Last Wednesday, the U of T Environmental Resource Network, COP21 UofT Students, and the University of Toronto Students’ Union (UTSU) Sustainability Commission hosted “What’s Next Canada?” a panel and roundtable discussion on COP21’s impact on environmental policy.
COP21 saw the leaders of 195 countries gather to develop a carbon emissions reduction plan that would keep global warming “well below” 2°C, with an intended target of 1.5°C. What resulted was the Paris Agreement, an accord.
Keith Stewart, climate and energy campaign coordinator for Greenpeace and panelist at Wednesday’s event said that, from a scientific perspective, the Paris Agreement “was a complete and utter disaster.” Studies have suggested that if all countries meet their carbon emissions targets — also known as intended nationally determined contributions (INDCs) — the global temperature will rise to about 3°C by the year 2100.
Stewart was not completely pessimistic. He noted that, from a political perspective, COP21 had the best possible outcome that could have been realistically expected.

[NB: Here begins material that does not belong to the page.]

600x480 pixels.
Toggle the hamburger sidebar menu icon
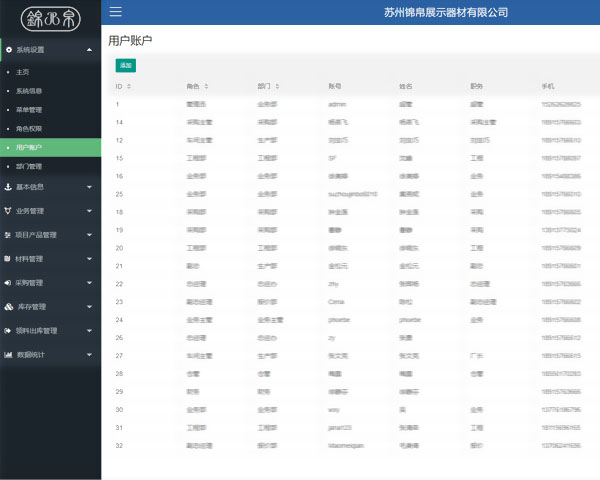(116, 12)
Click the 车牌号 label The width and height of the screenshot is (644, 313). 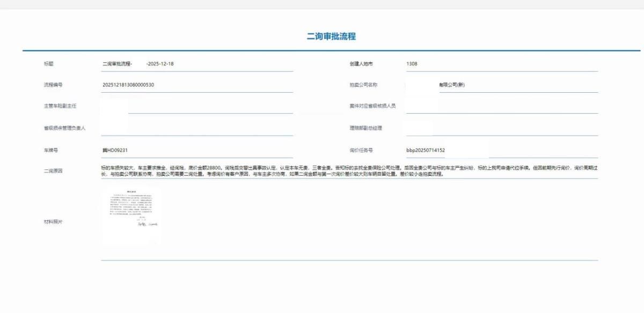51,151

Experts present at the panel said that the Paris climate talks boasted a level of transparency and cooperation around climate change unseen at previous COPs. Paris’ bottom-up approach to climate diplomacy resulted in participation across the board, and the agreement’s mandatory five-year cycles of INDC review should keep countries transparent and accountable.
“So part of what we learned going into Paris, was you actually need movements in countries that put pressure on politicians … so those governments can and will do more,” said Stewart.
Wednesday’s panelists all pushed the idea that COP21’s success were due to the collective efforts of society and will continue to be dependent on them.
“The history of environmental policy is that it comes from civil society,” said panelist Douglas MacDonald, professor at U of T’s School of the Environment. “If there is not the push, you won’t find the action coming out of either governments or business.”
Alice Zhu, UTSU sustainability commissioner, panel organizer, and third-year environmental chemistry student, said that environmental organizations and movements are needed to trigger political action in Canada.
“This is what this conference [What’s Next For Canada?] is all about. It’s about telling people that we need to pressure the Canadian government to increase our emission reduction targets,” Zhu said. “[R]ight now it is not adequate.”
Panelist Joy Kennedy, from the Commission on Justice and Peace, said that there has not been a concerted effort from academia toward tackling climate change; she argued that academia needs to implement climate change education across all of its disciplines.